Im Rahmen des Cassian-Projekts stellen die Benediktiner-Abtei Münsterschwarzach in Zusammenarbeit mit der Benediktiner-Erzabtei St. Martin Beuron und Gabriele Ziegler sich dieser Herausforderung und legen eine Übersetzung der Collationes vor. Der erste Band (Collationes I-X) ist im Vier-Türme-Verlag, dem Verlag der Mönche von Münsterschwarzach, bereits erschienen (siehe » Online-Präsentation). Zur Vorbereitung dieser Edition liegt außerdem bereits eine Hinführung zu Werk und Spiritualität des Johannes Cassianus vor.

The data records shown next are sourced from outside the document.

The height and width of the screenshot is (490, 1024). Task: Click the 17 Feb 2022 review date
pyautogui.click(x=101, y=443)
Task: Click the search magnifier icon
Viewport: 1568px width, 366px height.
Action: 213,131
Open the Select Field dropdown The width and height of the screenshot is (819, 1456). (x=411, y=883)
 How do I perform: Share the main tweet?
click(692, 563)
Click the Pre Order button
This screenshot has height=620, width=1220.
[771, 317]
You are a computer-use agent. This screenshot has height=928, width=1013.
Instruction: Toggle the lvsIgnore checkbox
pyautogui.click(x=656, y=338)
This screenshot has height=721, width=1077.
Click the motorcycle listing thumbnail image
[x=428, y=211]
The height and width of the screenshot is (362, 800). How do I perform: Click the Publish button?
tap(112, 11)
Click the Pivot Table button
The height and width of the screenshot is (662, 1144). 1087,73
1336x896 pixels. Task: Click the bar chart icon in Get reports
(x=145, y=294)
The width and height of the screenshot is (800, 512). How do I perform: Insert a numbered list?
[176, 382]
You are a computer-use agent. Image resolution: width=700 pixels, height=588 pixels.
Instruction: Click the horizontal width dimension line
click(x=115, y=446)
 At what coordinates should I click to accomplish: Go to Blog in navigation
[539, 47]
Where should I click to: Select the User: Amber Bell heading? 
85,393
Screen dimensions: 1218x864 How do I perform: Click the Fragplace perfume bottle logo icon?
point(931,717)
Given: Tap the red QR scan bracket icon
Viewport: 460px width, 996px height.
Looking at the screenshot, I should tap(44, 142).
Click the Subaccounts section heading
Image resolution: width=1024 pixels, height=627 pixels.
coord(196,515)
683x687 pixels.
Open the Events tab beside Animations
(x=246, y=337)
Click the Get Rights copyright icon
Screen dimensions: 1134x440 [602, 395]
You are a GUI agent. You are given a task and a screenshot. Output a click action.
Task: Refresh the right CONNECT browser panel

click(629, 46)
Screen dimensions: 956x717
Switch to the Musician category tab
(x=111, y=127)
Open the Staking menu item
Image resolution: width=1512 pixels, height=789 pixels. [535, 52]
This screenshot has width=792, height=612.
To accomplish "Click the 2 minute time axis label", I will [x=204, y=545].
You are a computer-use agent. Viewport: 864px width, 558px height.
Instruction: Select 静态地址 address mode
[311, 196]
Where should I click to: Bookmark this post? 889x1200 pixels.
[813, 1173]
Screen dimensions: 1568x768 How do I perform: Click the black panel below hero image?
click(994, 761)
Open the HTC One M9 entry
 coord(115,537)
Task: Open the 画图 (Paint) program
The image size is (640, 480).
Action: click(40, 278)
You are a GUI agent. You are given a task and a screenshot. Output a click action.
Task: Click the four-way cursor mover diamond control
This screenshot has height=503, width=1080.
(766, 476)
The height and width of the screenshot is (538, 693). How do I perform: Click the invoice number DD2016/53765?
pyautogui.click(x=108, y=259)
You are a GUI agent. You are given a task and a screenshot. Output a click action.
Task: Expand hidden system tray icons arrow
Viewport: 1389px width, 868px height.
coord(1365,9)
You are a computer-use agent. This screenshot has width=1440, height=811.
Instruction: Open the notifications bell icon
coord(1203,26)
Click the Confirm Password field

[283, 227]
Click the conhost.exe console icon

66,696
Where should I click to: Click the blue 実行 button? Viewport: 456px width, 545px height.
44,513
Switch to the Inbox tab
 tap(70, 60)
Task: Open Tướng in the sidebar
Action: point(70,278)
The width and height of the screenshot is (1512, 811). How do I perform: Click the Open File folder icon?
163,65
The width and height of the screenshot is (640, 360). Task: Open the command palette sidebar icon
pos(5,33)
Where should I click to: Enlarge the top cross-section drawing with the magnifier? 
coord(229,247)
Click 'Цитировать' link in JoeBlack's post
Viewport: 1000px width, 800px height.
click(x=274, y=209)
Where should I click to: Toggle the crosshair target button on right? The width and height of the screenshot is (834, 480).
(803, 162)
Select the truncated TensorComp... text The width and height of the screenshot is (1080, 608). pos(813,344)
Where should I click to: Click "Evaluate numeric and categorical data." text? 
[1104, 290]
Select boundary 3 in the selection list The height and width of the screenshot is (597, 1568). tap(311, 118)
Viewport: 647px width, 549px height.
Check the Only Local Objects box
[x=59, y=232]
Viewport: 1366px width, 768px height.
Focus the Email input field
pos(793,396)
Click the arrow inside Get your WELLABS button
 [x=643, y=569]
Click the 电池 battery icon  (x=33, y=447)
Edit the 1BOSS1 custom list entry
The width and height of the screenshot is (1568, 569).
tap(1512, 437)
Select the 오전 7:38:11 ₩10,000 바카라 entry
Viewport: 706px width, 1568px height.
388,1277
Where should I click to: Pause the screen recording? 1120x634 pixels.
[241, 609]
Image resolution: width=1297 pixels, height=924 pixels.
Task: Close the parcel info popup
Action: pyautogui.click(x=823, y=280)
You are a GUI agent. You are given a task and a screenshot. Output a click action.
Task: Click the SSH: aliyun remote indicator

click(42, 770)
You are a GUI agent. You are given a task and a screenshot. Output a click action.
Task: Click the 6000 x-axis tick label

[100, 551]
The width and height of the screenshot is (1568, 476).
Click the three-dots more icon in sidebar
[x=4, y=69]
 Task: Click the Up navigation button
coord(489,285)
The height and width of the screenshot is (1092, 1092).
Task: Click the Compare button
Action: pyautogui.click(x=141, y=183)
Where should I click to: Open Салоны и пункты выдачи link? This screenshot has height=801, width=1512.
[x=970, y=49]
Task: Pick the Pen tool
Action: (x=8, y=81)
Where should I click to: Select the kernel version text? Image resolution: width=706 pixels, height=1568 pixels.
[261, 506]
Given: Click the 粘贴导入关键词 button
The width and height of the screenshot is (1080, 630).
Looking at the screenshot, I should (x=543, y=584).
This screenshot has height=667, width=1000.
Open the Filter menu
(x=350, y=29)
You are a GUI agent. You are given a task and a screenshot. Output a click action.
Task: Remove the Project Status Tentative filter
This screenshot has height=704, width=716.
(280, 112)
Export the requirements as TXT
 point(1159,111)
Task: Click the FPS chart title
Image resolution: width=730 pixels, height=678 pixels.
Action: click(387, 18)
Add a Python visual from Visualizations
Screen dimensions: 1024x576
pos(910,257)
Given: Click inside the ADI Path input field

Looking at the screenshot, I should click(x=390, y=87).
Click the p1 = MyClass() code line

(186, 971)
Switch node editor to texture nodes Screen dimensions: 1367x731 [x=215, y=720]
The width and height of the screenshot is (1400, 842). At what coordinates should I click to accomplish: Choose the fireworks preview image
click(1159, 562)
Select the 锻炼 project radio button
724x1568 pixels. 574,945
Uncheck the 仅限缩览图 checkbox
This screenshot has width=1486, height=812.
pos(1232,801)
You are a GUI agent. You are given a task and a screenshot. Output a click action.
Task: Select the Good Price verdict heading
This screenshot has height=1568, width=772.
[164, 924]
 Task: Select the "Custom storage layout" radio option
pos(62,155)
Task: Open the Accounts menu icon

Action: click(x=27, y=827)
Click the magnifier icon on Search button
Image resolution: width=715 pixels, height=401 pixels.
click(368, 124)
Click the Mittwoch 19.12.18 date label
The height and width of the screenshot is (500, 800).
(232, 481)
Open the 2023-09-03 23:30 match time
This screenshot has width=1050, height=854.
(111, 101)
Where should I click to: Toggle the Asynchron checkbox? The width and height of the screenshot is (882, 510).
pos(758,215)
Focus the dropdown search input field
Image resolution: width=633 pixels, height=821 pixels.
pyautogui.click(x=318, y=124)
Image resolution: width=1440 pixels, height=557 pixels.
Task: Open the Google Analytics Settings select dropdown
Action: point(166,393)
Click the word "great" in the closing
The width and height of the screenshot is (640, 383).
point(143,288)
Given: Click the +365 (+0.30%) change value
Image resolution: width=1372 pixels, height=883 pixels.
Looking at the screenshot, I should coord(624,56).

Gabriele Ziegler ist Patrologin (römische Promotion) mit den Schwerpunkten Alte Sprachen, Spätantike und Frühmittelalter, Spiritualität der Alten Kirche im Dialog mit der Psychoanalyse der Gegenwart. Sie studierte in Hamburg, Jerusalem/Tel Aviv, Zürich (Psychoanalyse bei Aniela Jaffé) und Tübingen. Sie erwarb ein Zertifikat der Baden-Württembergischen Wirtschaft in Projektmanagement und leitete bis 2002 das Ensemble für Mittelalterliche Musik an der Domsingschule in Rottenburg am Neckar.